__WORK REQUIRED__: Copy out each line below that has the word "computer" in it.

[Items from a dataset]
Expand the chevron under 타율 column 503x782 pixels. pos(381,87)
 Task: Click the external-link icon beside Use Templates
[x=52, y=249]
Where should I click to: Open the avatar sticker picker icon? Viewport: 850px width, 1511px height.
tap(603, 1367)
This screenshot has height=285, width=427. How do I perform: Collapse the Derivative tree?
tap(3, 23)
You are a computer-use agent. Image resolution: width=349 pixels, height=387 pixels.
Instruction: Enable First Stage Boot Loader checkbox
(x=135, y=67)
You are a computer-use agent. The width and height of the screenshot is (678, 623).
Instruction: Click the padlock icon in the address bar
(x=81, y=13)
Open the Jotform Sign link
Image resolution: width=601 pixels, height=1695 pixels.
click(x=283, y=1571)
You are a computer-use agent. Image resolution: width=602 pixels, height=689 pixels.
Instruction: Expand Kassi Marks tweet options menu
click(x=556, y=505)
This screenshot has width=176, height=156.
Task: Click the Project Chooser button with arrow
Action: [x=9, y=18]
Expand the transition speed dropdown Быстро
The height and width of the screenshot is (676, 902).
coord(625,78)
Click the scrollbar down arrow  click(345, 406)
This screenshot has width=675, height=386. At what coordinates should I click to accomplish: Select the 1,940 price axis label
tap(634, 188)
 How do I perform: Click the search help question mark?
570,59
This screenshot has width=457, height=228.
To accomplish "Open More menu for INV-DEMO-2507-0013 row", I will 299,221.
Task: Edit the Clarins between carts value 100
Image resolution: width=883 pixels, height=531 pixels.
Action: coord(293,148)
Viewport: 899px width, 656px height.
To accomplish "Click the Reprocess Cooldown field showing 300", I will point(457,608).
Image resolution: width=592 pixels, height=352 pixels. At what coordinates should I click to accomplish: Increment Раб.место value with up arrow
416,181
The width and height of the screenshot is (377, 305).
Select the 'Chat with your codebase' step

__ANSWER BOX__:
You are a computer-use agent. Image resolution: width=349 pixels, height=387 pixels.
You are a computer-use agent. The width and height of the screenshot is (678, 623).
You are a computer-use agent. Image resolution: width=602 pixels, height=689 pixels.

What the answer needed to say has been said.